Putting down his fork, he looks at me intently and says,“Which one is more pro-entrepreneurship, which supports education better, which offers a better business climate, where is corporate governance better, which is the best place to bring up a family, where are society values better?” and then repeats, with a nod: “I think I have swung them to a pro-British outlook on life.”
Sunak says Narayana Murthy ardently supported his political dreams, and tells a story about the billionaire’s tryst with retail campaigning.“Akshata, who had been campaigning steadily in the constituency for two months, gave him a brief," says Sunak with a grin. “She told him that his job was not to expand on his opinions to everyone, but to do what he was told, which was to deliver leaflets in a team Rishi sweatshirt. He thoroughly enjoyed it.”
Was it hard, I ask, campaigning as a southerner in rural northern England, and a South Asian in white Yorkshire?

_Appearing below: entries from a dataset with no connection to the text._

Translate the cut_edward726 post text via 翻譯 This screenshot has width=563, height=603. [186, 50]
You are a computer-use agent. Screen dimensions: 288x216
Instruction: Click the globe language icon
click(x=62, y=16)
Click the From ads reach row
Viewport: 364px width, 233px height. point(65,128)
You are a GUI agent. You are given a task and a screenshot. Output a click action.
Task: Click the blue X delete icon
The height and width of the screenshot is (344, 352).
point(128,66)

He says Britain is largely a society at ease with itself, but concedes: “It is politics so wherever you are, anyone will try to use anything against you, it is an easy card to play.” In much the manner he described making good at Winchester, he says you just have to get out there and work hard.
Sunak flatly rejects suggestions (in some media reports) that ethnic minority candidates were put up in safe seats by what we in India would call “the party high command”. He says he went through a rigorous, competitive selection process, by the local party unit, and was not a “token”. “It is a huge cause of celebration,” he asserts, “that you don’t have to fix things, that good people are competing and winning.”

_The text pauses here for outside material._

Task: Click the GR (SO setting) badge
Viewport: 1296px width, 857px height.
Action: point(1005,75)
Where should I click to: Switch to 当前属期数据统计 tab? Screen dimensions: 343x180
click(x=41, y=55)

There’s a story Sunak likes to tell, and even told it in his first speech in parliament. It’s about a farmer in Yorkshire who remarks, when Sunak is introduced to him as “the New William Hague”. “Ah yes Haguey! Good bloke. I like him. Bit pale, though. This one’s got a nice tan.”
Did he keep retelling the story because it showed race doesn’t matter, I ask. “It was showing a comfort level with it,” Sunak says, sipping his Earl Grey tea. “ It was not ignoring the elephant in the room. There were not a million people like me running around (in Richmond). There’s no point hiding that, it is what it is. We can have a good laugh on it, and move on.”